All protective injunctions serve the purpose of protecting a victim of violence or the threat of violence from a potentially dangerous individual. However, there are different types of protective injunctions suited to various categories of conduct, which include the following:

  • Stalking Injunctions;
  • Domestic Violence Injunction;
  • Repeat Violence Injunction;
  • Dating Violence Injunction; and
  • Sexual Violence Injunction.

When seeking a protective injunction in Jacksonville, the person requesting the injunction must file a petition in court, using a court-approved form which provides various options pertaining to the type of protective injunction being sought. The person filing the petition is called the “petitioner,” and the person facing allegations of stalking, domestic violence, repeat violence, dating violence, and/or sexual violence is called the “respondent.”

Once a person files a petition in Jacksonville in accordance with court rules, a judge will review the petition and any available supporting evidence and will decide whether to grant the petition for a protective injunction, which would be temporary, or deny the petition. If granted, the protective injunction is served on the respondent, and a hearing is scheduled fifteen (15) days later. At the hearing, both sides are present to argue why a judge should or should not grant a petition seeking a permanent protective injunction.

The person filing a petition seeking a protective order may be doing so for his or her safety, or on behalf of another person’s safety, such as a minor child. In some cases, the petitioner includes both a parent and a child (as many protective injunction proceedings involve family and household members). Regardless of the nature of the relationship between the petitioner and the respondent accused of stalking or cyberstalking, the respondent deserves honest and accurate legal guidance from a Jacksonville Stalking Injunction Defense Lawyer.

Stalking and Cyberstalking in Jacksonville, Florida

Even though a person can conceivably obtain a stalking injunction against another person without the existence of a criminal proceeding concerning the same alleged conduct, it is important to understand Florida’s stalking and cyberstalking crimes. To understand how to defend a stalking injunction, one must first understand the definition of stalking and cyberstalking and what the penalties are if convicted of either of these crimes under Florida law.

Under Florida Statute Section 784.048(2), a person who “willfully, maliciously, and repeatedly follows, harasses, or cyberstalks another person” may face stalking charges, and the crime of stalking is a first-degree misdemeanor in Florida. A person who is convicted of stalking under Florida law faces jail time of up to one year and a monetary fine of up to $1,000.
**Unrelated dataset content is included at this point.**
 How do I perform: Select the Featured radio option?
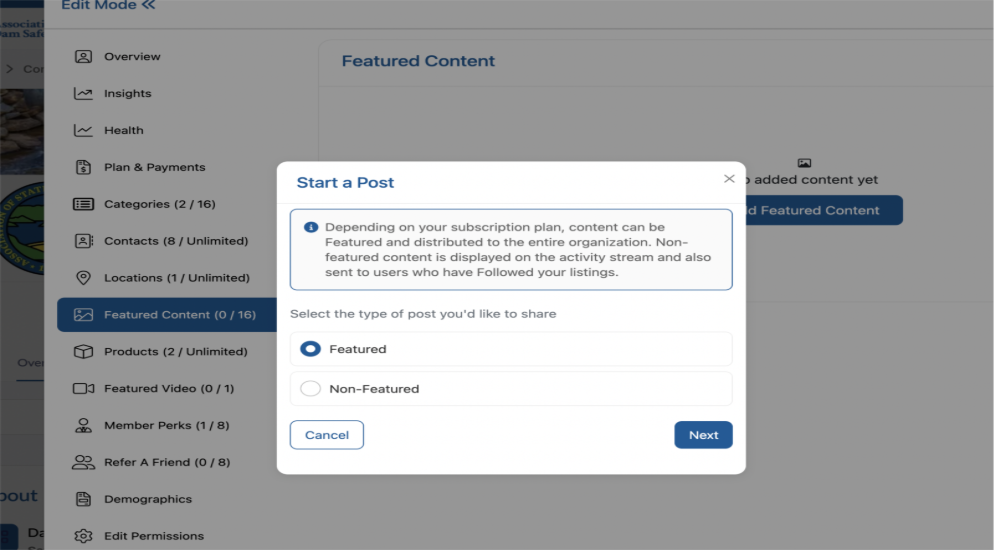pos(311,349)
A stalking charge can be defended successfully, but a successful defense requires the assistance of a Jacksonville Criminal Defense and Stalking Injunction Defense Lawyer who can demonstrate that prosecutors have not met their burden of proving every element of the crime of stalking. The failure to establish one element of the crime should result in the dismissal of criminal charges or acquittal at trial. Prosecutors in a stalking case must establish that the defendant harassed or cyberstalked another person as defined under Florida law.
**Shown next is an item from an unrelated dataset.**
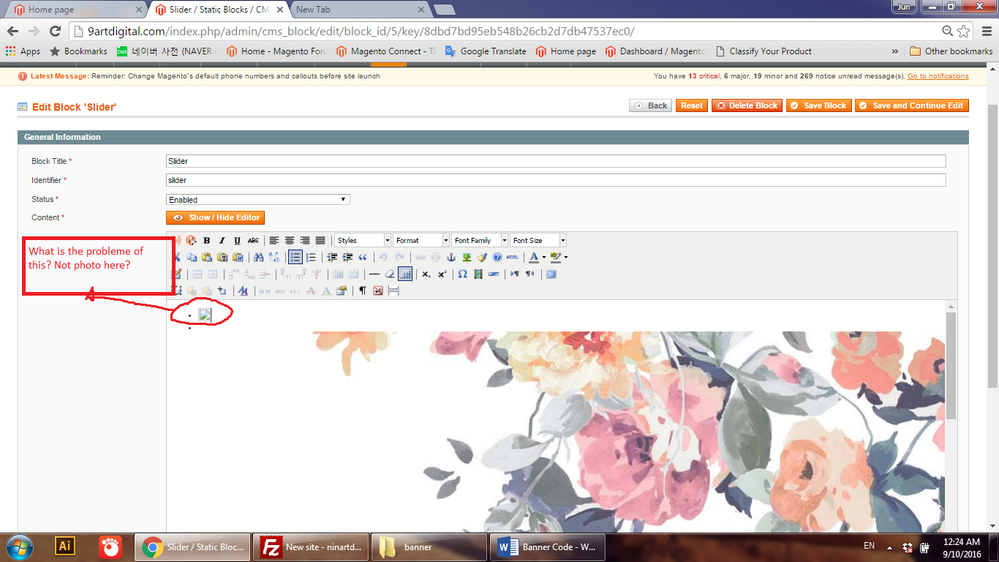Click into the Block Title input field
Viewport: 999px width, 562px height.
555,161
Florida law defines “harass” as “engaging in a course of conduct directed at a specific person which causes substantial emotional distress to that person and serves no legitimate purpose,” and defines “course of conduct” as “a pattern of conduct composed of a series of acts over a period, however short, which evidences a continuity of purpose.”

Because of the influence of electronic devices and the internet, many stalking allegations involve cyberstalking charges. Whether alleged stalking is exhibited in the form of text messages, social media direct messages, emails, voicemails, or any other form of electronic communication, Florida’s cyberstalking laws will likely apply. Under Florida law, “cyberstalking” is defined as “a course of conduct to communicate, or to cause to be communicated, words, images, or language by or through the use of electronic mail or electronic communication, directed at a specific person,” or to “access, or attempt to access, the online accounts of Internet-connected home electronic systems of another person without that person’s permission, causing substantial emotional distress to that person and serving no legitimate purpose.” Like the crime of stalking, the crime of cyberstalking is a first-degree misdemeanor, and conviction results in potential jail time of up to one year and the imposition of a fine of up to $1,000.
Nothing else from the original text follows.